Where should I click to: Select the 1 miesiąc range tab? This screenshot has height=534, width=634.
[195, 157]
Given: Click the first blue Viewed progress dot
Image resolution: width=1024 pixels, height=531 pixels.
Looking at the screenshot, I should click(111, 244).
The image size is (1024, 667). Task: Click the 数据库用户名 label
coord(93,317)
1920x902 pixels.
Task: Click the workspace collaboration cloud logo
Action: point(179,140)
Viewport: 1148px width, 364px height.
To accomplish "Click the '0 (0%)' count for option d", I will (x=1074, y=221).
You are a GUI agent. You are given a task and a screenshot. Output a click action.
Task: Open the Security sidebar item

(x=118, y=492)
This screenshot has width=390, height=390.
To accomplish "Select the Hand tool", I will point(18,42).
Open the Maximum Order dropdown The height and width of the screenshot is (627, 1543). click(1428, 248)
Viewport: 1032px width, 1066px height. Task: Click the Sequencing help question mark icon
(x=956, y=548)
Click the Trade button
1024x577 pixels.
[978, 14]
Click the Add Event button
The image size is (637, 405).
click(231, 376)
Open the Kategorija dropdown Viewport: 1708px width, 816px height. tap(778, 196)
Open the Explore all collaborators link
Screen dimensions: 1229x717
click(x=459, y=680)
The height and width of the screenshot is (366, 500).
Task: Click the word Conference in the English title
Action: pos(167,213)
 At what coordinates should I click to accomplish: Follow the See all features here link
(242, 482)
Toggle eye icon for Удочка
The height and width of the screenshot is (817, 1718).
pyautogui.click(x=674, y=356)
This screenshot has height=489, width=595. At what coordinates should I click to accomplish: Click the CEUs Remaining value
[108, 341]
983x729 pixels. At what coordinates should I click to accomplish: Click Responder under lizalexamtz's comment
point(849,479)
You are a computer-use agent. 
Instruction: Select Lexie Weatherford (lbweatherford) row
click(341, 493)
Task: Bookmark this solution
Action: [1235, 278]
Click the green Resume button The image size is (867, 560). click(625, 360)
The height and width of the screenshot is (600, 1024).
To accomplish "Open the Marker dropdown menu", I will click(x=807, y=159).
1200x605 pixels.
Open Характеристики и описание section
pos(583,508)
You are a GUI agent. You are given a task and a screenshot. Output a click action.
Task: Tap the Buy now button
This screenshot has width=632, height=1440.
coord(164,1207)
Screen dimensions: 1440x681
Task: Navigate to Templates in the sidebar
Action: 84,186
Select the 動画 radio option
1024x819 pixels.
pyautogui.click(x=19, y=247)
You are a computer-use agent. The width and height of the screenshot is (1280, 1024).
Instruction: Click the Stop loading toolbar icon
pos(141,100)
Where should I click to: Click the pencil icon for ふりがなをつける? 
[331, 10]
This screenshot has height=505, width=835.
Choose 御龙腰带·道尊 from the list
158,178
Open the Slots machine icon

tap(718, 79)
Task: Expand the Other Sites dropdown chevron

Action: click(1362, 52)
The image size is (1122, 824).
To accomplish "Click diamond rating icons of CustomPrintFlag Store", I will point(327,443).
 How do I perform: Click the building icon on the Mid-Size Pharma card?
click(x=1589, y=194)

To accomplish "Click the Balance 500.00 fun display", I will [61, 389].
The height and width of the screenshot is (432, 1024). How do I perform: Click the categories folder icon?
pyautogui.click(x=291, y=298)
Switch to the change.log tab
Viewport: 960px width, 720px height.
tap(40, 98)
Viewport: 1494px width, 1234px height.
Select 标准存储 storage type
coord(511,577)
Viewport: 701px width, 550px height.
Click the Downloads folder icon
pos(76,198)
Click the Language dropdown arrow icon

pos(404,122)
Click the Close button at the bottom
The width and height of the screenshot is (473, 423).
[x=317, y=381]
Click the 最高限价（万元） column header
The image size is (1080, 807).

PROBLEM TO SOLVE: Bring together every line in the entries that holds the string "agent".

TASK ANSWER:
You are a GUI agent. You are given a task and a screenshot. Output a click action.
You are a computer-use agent. 
You are a GUI agent. You are given a task and a screenshot. Output a click action.
You are a computer-use agent. The width and height of the screenshot is (1280, 1024).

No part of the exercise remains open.